Now a museum, the Memphis attraction welcomes about 650,000 visitors a year and is listed in the U.S. National Register of Historic Places – the first site recognized for significance related to rock music.
U.S. District Judge John T. Fowlkes Jr. sentenced Lisa Jeanine Findley in federal court in Memphis on Tuesday to four years and nine months behind bars, plus an additional three years of probation.
Findley, 54, pleaded guilty in February to a charge of mail fraud related to the scheme. She also had been indicted on a charge of aggravated identity theft, but that charge was dropped as part of a plea agreement.
Findley falsely claimed Presley’s daughter borrowed $3.8 million from a bogus private lender and had pledged Graceland as collateral for the loan before her death in January 2023, prosecutors said when Findley was charged in August 2024. She then threatened to sell Graceland to the highest bidder if Presley’s family didn’t pay a $2.85 million settlement, according to authorities.
Findley posed as three different people allegedly involved with the fake lender, fabricated loan documents and published a fraudulent foreclosure notice in a Memphis newspaper announcing the auction of Graceland in May 2024, prosecutors said. A judge stopped the sale after Presley’s granddaughter sued.
Experts were baffled by the attempt to sell off one of the most storied pieces of real estate in the country using names, emails and documents that were quickly suspected to be phony.

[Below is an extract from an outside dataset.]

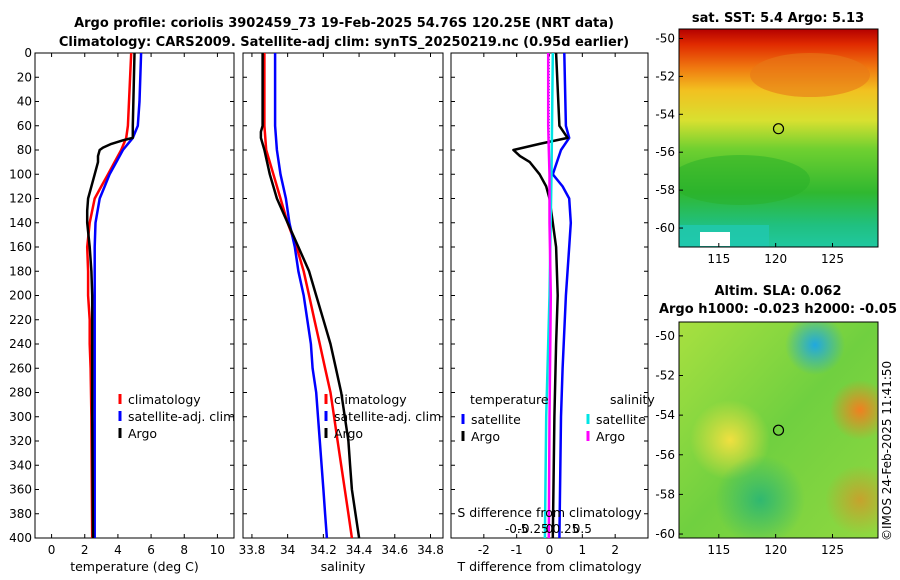 This screenshot has height=580, width=900. Describe the element at coordinates (20, 490) in the screenshot. I see `y-tick-label: 360` at that location.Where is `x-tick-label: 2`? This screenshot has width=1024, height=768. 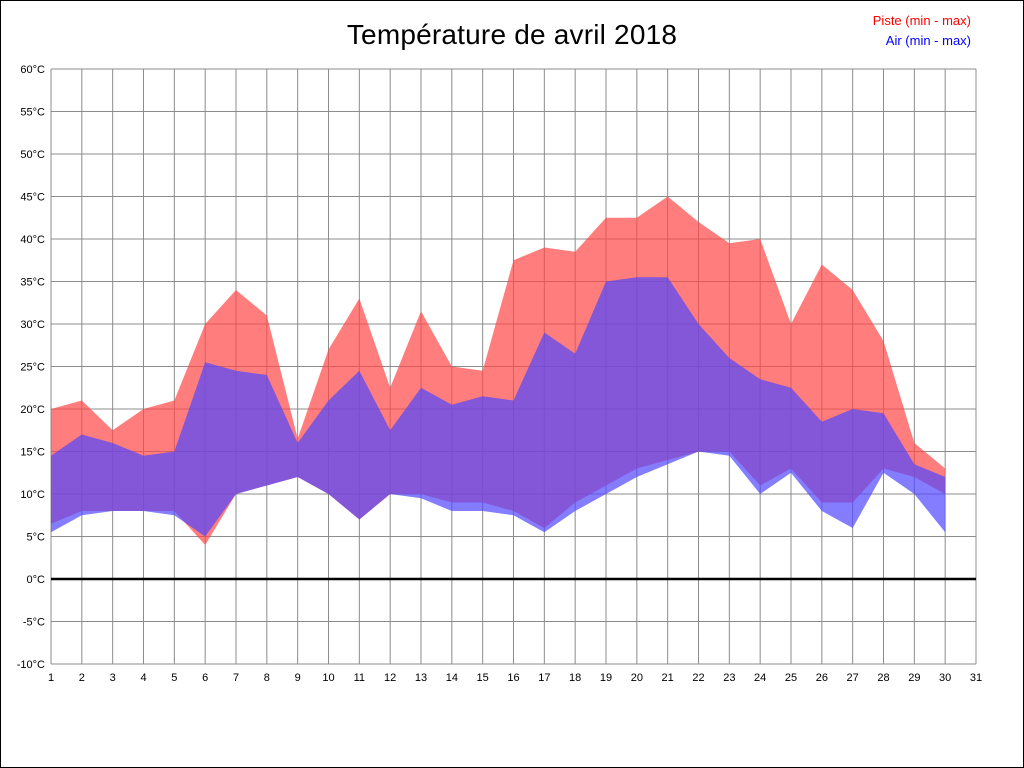
x-tick-label: 2 is located at coordinates (82, 678).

Fowlkes, the judge, said it would have been a “travesty of justice” if the sale had been completed.
“This was a highly sophisticated scheme to defraud,” he said.
Graceland opened as a museum and tourist attraction in 1982. A large Presley-themed entertainment complex across the street from the museum is owned by Elvis Presley Enterprises. Presley died in August 1977 at the age of 42.